One of these tools is genetic mapping, the first step in isolating a gene. Genetic mapping – also called linkage mapping – can offer firm evidence that a disease transmitted from parent to child is linked to one or more genes. It also provides clues about which chromosome contains the gene and precisely where it lies on that chromosome.
Genetic maps have been used successfully to find the single gene responsible for relatively rare inherited disorders, like cystic fibrosis and muscular dystrophy. Maps have also become useful in guiding scientists to the many genes that are believed to interact to bring about more common disorders, such as asthma, heart disease, diabetes, cancer and psychiatric conditions.
How do researchers create a genetic map?
To produce a genetic map, researchers collect blood or tissue samples from family members where a certain disease or trait is prevalent. Using various laboratory techniques, the scientists isolate DNA from these samples and examine it for the unique patterns of bases seen only in family members who have the disease or trait. These characteristic molecular patterns are referred to as polymorphisms, or markers.
Before researchers identify the gene responsible for the disease or trait, DNA markers can tell them roughly where the gene is on the chromosome. This is possible because of a genetic process known as recombination. As eggs or sperm develop within a person’s body, the 23 pairs of chromosomes within those cells exchange – or recombine – genetic material. If a particular gene is close to a DNA marker, the gene and marker will likely stay together during the recombination process, and be passed on together from parent to child. So, if each family member with a particular disease or trait also inherits a particular DNA marker, chances are high that the gene responsible for the disease lies near that marker.

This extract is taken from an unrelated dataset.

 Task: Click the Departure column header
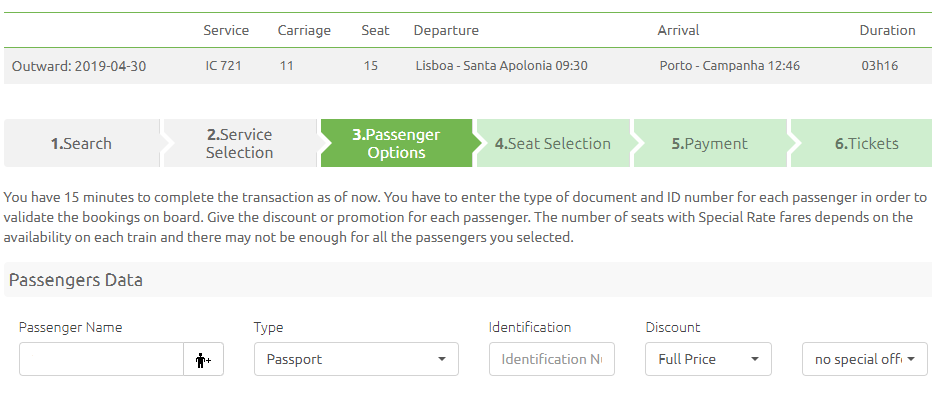click(446, 30)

The more DNA markers there are on a genetic map, the more likely it is that one will be closely linked to a disease gene – and the easier it will be for researchers to zero-in on that gene. One of the first major achievements of the HGP was to develop dense maps of markers spaced evenly across the entire collection of human DNA.
What are genetic markers?
Markers themselves usually consist of DNA that does not contain a gene, however they can tell a researcher the identity of the person a DNA sample came from. This makes markers extremely valuable for tracking inheritance of traits through generations of a family, and markers have also proven useful in criminal investigations and other forensic applications.
Although there are several different types of genetic markers, the type most used on genetic maps today is known as a microsatellite map. However, maps of even higher resolution are being constructed using single-nucleotide polymorphisms, or SNPs (pronounced “snips”). Both types of markers are easy to use with automated laboratory equipment, so researchers can rapidly map a disease or trait in a large number of family members.
The development of high-resolution, easy-to-use genetic maps, coupled with the HGP’s successful sequencing and physical mapping of the entire human genome, has revolutionized genetics research. The improved quality of genetic data has reduced the time required to identify a gene from a period of years to, in many cases, a matter of months or even weeks. Genetic mapping data generated by the HGP’s laboratories is freely accessible to scientists through databases maintained by the National Institutes of Health and the National Library of Medicine’s National Center for Biotechnology Information (NCBI).